When the whitespotted boxfish is threatened, it secretes a poisonous, slimy mucus through its skin. The mucus will then disperse through the surrounding water in order to ward off or even kill potential predators. This unique defense tactic means that aside from much larger fish and sharks, the whitespotted boxfish has few natural predators.[8]

2 Horned Lizard

Horned lizards, also known as “horny toads,” can be found in arid regions of Central America and North America. With their horns and spiky scales, these reptiles resemble little dragons, although each of the 17 species varies in coloring and the exact number and placement of horns. However, the horned lizard’s bizarre defense mechanism is far more unique than its appearance.

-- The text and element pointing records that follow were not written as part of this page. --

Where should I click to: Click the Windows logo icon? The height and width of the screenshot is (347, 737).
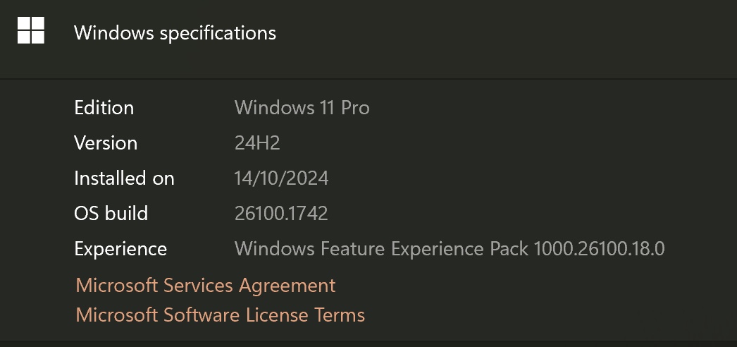click(x=31, y=31)
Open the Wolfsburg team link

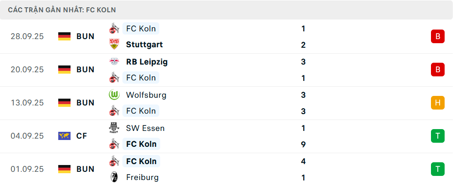146,95
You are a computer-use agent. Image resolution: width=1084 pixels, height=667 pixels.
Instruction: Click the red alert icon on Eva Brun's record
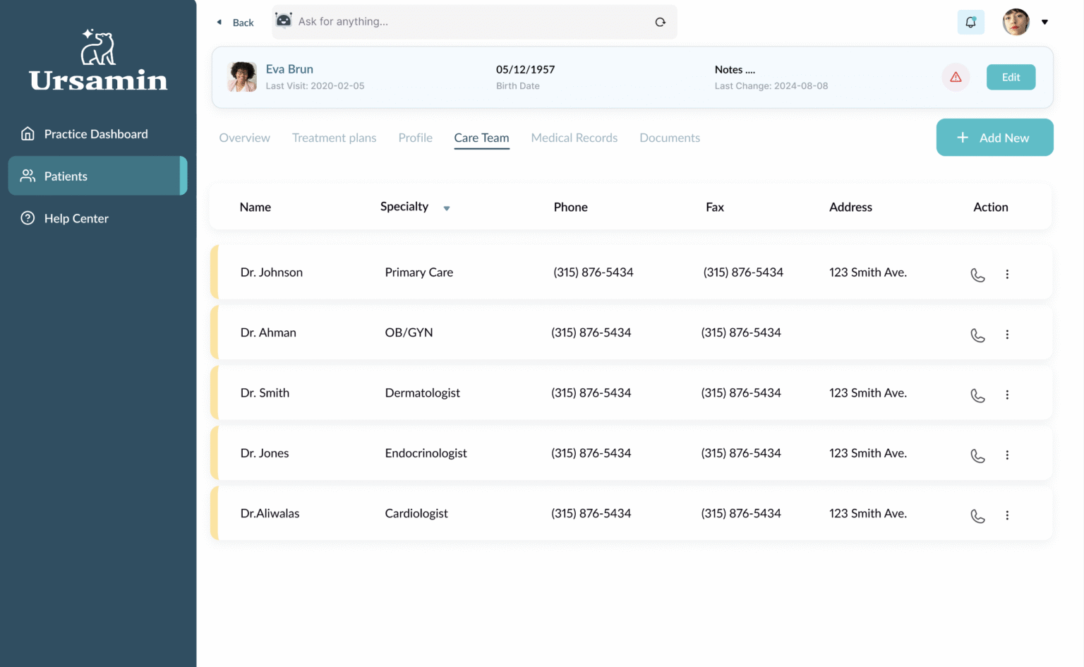pyautogui.click(x=956, y=78)
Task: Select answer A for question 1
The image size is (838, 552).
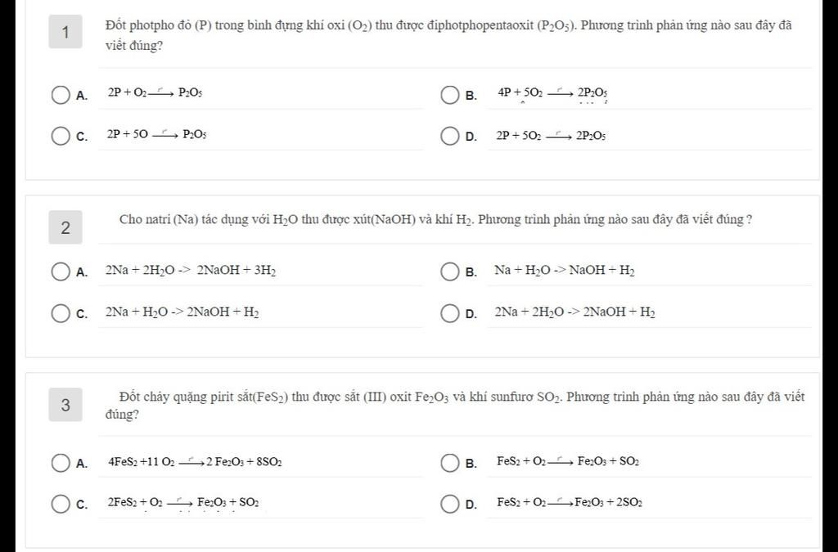Action: coord(61,95)
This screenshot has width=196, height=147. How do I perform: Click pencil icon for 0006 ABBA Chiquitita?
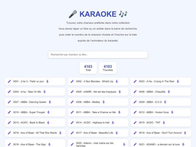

Horned lizards have a wide variety of predators, such as bobcats, wolves, coyotes, foxes, snakes, and hawks. Therefore, depending on the predator, the horned lizard will employ several defense strategies in order to prevent being eaten.

First and foremost, the horned lizard will rely on its camouflage to keep it hidden. The horned lizard, especially babies, will also often try to simply flee from predators. However, if a horned lizard is indeed caught, it will puff up with air, driving its spikes into the mouth or throat of a predator. From there, it will lean its head back and move it from side to side, digging its horns even further into the soft tissues of the predator’s mouth or throat. If none of these tactics work to set the horned lizard free, it will then shoot blood out of its eye sockets.

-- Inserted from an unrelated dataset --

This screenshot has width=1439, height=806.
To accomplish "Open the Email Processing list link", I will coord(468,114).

So, how exactly does the horned lizard manage to expel blood from its eyes? Horned lizards are able to contract the muscles around their eyes, cutting off blood flow back to the heart. Instead, blood will flow into the eye area, filling the sinus area and pressurizing until it eventually ruptures, forcefully expelling the blood in a stream that can travel over 3 feet (0.9 meters) away.

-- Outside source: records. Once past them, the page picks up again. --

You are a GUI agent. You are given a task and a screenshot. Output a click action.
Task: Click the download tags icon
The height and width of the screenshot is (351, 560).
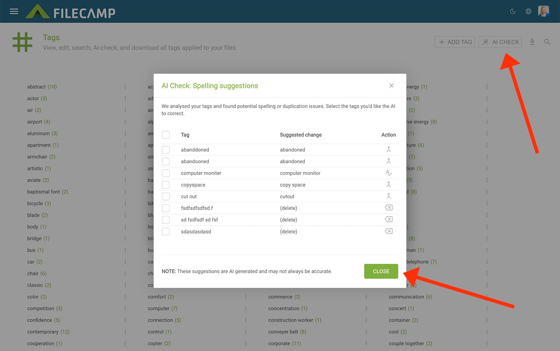pos(532,42)
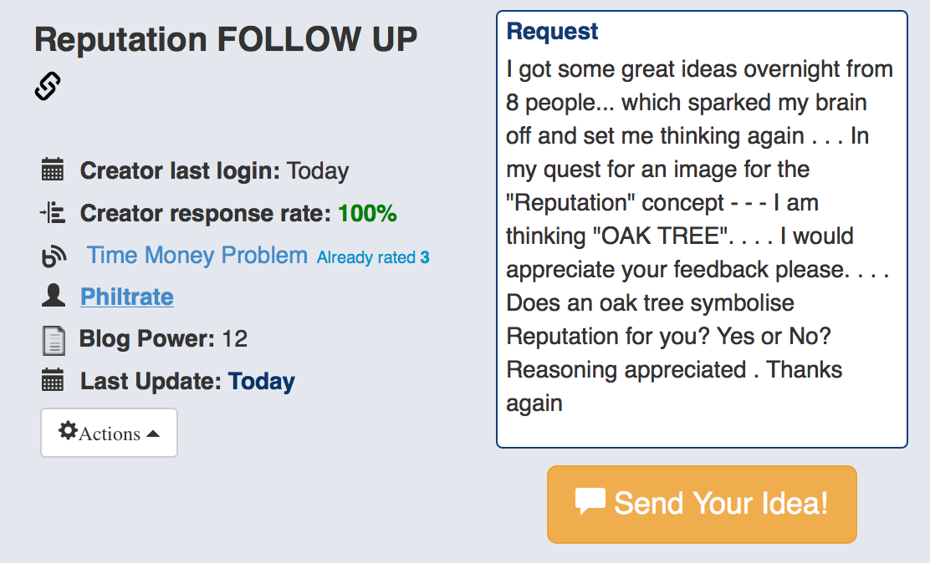
Task: Click the speech bubble icon on Send button
Action: tap(590, 501)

However, the blood that the horned lizard squirts from its eyes is imbued with chemicals due to the venomous harvester ants that it eats. When the substance enters the eyes or mouth of a predator, it causes a burning sensation, which can be a powerful deterrent. The foul, bitter taste is also repulsive, giving the horned lizard a chance to escape.[9]

1 Puss Caterpillar

There are 11 species of asp caterpillars, most of which resemble a fluffy cotton ball. Asp caterpillars, which are the larval form of flannel moths, are native to North America and are often found grazing on the leaves of oak or elm trees. However, the most notorious for stinging people is Megalopyge opercularis, the larval form of the southern flannel moth known as the puss caterpillar. In fact, the puss caterpillar is one of the most venomous caterpillars in the United States.

These caterpillars are teardrop-shaped with coloring that varies from yellow or gray to reddish-brown and even a mixture of colors. Mature larvae measure 1 to 1.5 inches (2.5 to 3.8 cm) long. However, lurking beneath its hairy surface, the puss caterpillar has an arsenal of venomous spines, which can inject a powerful toxin into any potential predators or any unsuspecting human who happens to touch them.

While the level of pain caused by the caterpillar’s sting varies from person to person, the pain has been likened to blunt force trauma or being burned by the tip of a lit cigarette. Although it will not kill a human, the pain lasts for several days or even weeks, often requiring a trip to the hospital.[10]